Payette's Past - Artic Point Fire Lookout

Frank Church River Of No Return Wilderness

The Arctic Point Fire Lookout is the last Aeromotor Company, galvanized steel fire lookout, still standing in a wilderness area in the United States.  The tower, built in 1936, has a commanding view of the remote backcountry landscape.  It stands 7,518 feet above mean sea level on the crest of a plateau above Arctic Creek.  Located in the Salmon River Mountains, the fire lookout station is two-and-one-half miles southwest of the Salmon River and ten miles northeast of  Chamberlain Guard Station.  The site includes a tower, a log cabin residence, and a standard R-4, #70 Forest Service outhouse, all built between 1935 and 1939, by Forest Service personnel.  All of the building materials were packed in by mules, except the logs for the cabin that were procured in the nearby pine forest.  It was quite an undertaking making the many trips into the remote backcountry, hauling the steel parts for the tower, the glass for the cabin windows and the lumber for the outhouse and interior of the cabin.

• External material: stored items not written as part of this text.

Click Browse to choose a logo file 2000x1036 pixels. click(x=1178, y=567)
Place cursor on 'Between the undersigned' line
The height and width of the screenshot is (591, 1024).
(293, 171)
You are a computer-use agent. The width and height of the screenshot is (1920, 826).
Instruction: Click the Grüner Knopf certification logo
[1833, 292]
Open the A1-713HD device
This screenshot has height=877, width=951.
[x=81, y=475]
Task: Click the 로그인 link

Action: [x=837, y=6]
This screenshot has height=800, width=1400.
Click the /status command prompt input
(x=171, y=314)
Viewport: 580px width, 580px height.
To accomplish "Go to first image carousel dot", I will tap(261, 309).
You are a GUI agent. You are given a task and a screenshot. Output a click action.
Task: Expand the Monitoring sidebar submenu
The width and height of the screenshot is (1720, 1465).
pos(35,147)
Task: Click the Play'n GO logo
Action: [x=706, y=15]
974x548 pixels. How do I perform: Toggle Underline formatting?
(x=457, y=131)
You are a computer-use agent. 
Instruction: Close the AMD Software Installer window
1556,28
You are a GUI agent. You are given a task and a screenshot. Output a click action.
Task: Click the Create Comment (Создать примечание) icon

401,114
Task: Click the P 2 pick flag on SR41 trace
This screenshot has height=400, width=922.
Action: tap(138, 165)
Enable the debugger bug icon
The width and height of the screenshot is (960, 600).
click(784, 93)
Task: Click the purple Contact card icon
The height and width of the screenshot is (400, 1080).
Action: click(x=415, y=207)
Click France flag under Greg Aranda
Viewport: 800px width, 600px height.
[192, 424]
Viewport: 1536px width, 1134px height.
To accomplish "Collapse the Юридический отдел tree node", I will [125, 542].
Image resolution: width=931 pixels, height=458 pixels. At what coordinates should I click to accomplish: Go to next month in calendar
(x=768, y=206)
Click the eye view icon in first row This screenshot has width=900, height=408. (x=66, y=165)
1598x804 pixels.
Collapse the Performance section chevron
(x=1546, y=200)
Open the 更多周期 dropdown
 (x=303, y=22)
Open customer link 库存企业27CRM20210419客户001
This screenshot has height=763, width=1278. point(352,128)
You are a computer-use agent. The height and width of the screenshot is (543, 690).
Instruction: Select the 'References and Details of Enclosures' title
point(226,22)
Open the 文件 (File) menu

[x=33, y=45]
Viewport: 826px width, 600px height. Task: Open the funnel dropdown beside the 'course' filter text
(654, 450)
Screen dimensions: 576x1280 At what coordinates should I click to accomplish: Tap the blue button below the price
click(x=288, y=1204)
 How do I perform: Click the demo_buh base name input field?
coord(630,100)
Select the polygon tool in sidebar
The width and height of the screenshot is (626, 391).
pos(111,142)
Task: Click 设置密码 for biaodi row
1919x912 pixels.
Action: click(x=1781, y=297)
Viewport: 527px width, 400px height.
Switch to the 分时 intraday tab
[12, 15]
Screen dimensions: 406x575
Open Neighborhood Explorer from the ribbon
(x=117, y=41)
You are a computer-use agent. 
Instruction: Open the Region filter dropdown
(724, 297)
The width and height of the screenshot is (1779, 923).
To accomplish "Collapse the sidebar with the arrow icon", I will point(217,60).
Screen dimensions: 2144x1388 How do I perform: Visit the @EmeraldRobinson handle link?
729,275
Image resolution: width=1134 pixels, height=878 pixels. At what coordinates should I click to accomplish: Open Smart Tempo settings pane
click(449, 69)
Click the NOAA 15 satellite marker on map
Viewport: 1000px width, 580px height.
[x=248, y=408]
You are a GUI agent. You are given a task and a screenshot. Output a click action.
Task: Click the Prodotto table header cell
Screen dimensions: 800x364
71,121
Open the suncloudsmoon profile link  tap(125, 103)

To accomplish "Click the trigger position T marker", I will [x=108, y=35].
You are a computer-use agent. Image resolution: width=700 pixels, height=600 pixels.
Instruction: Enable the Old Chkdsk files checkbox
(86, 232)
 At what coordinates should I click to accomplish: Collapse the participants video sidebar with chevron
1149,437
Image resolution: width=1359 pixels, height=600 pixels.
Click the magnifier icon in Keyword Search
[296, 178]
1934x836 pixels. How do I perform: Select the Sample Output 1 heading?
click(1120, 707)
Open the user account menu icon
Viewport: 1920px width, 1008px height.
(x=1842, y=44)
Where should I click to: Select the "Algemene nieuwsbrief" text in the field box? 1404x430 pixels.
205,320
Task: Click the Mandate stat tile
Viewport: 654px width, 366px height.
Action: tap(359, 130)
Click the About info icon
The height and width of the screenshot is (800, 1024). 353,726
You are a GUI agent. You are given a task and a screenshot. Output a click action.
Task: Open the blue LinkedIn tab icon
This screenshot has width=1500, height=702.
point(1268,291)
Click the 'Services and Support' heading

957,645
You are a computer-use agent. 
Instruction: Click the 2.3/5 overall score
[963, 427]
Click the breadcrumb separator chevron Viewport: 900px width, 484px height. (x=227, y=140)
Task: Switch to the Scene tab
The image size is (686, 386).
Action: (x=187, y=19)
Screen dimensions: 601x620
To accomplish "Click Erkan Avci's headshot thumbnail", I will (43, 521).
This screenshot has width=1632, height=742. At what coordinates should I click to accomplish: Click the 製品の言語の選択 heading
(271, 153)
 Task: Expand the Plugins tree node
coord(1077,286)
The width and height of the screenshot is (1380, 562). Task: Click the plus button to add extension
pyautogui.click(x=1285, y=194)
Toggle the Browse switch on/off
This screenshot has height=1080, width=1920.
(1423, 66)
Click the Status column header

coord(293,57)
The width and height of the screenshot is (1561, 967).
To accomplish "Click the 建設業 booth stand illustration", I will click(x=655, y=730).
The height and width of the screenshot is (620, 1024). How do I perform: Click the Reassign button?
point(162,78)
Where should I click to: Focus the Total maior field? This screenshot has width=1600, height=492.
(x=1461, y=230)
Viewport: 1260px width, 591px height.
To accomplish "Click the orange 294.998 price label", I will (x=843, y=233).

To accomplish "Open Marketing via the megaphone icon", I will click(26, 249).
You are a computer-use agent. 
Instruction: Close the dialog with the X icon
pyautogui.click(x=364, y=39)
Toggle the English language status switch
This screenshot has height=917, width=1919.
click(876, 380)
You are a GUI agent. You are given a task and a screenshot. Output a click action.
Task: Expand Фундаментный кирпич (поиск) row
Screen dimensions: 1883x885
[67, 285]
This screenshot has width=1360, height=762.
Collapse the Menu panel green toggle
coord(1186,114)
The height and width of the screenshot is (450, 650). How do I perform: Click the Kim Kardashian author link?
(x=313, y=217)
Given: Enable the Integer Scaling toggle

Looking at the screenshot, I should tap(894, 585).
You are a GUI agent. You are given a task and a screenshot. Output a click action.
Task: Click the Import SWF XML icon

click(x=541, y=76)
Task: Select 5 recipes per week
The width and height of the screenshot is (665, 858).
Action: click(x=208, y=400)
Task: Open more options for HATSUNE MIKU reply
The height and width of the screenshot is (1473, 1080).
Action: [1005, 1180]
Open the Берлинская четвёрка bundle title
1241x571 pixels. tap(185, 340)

[Photograph]  Looking up Artic Point lookout.Aeromotor of Chicago, popularly known for their windmills, manufactured the tower and the 7 x 7 foot galvanized steel cab installed atop the open steel platform.  Lookouts historically refer to this type of tower as a "lightning rod," attesting to frequent strikes.  Still inscribed in the footings are the builders of the tower: John Flynn, John E. Manning, Bob Sellars and John Reader, and the words, "We poured this footing August 26, 1936".

The log cabin, used as a residence by the guard, was added to the lookout station in 1939.  It is a Rocky Mountain cabin style constructed by Forest Service personnel using native pine logs.  It is an unadorned single room log cabin with an extension of the facade gable for a covered porch.  The interior of the cabin is finished with tongue in groove flooring.  Since it was built in the 1930s the Arctic Point Lookout complex has not experienced any significant alterations except the addition of a helipad that was built to accommodate access by air for emergencies.  The Forest Service used the lookout seasonally for fire watch until 1997 when it began to be decommissioned.  It still represents an exciting view for the hearty hiker willing to go the extra mile in search of a unique historical experience. 

To access Arctic Point Lookout from Chamberlain Guard Station take Forest Service trail No. 026 that connects to trail No. 239 which ends at the lookout.